Giuseppe Misticoni (1907 - 1998) was an Italian painter and sculptor, active in the Abruzzo.

==Biography==
Giuseppe Misticoni was born in Spoltore, to a family originally from Morro d’Oro, near Teramo. Giuseppe was initially mentored by the local painter Italo De Sanctis, and from there moved to study at the Liceo Artistico and then at the Accademia di Belle Arti di Roma.

During the war, he was sent to the Albanian front in 1940. He was made prisoner of the Greeks, but escaped and made his way back to the partisan resistance, only to return to Italy in 1946.

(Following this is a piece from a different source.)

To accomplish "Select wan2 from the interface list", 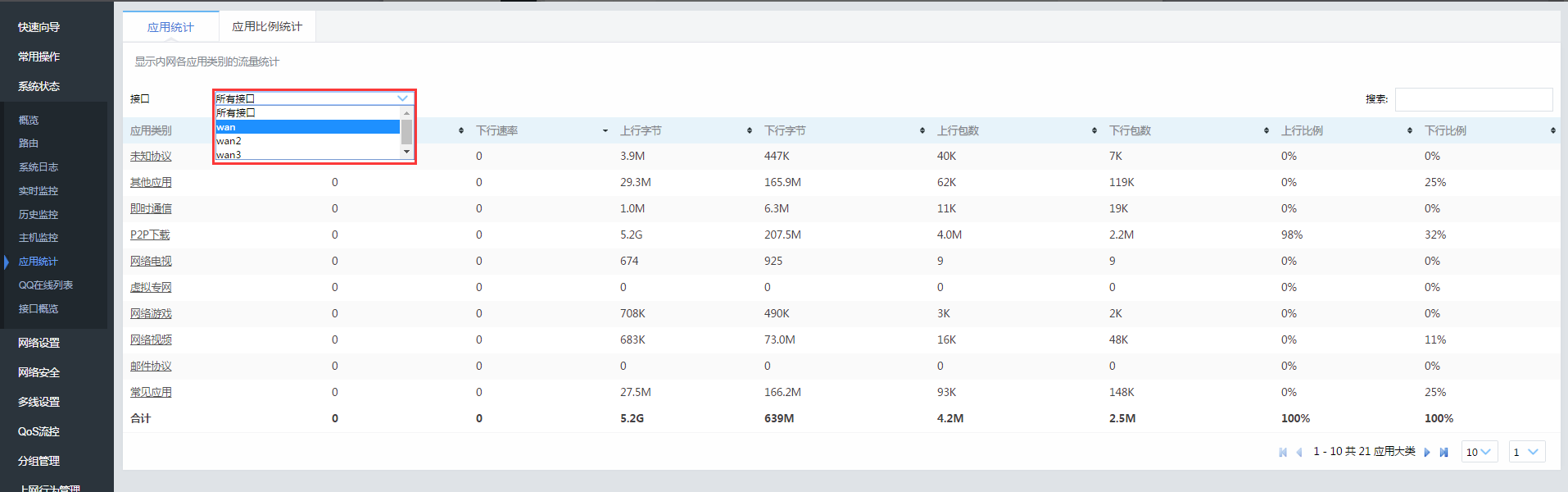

He moved back to Pescara, where in 1947 he founded the Liceo Artistico, which he directed for 30 years, and which still bears his name. Among his pupils and colleagues at the Liceo were his long-time friend, Giuseppe Di Prinzio; Nicola
Febo; Elio Di Blasio; Franco Summa; Giovanni Melarangelo; Arduino Napoleone; Enio D’Incecco; and Giovanni Pittoni.

In the 1950s, Misticoni produced abstract works. He continued to exhibit at the Biennale di Venezia and the Quadriennale di Rome. His works are displayed in the Museo Costantino Barbella of Chieti, la Galleria d’Arte Moderna of Lucca, the Pinacoteca of L’Aquila, and other public and private galleries.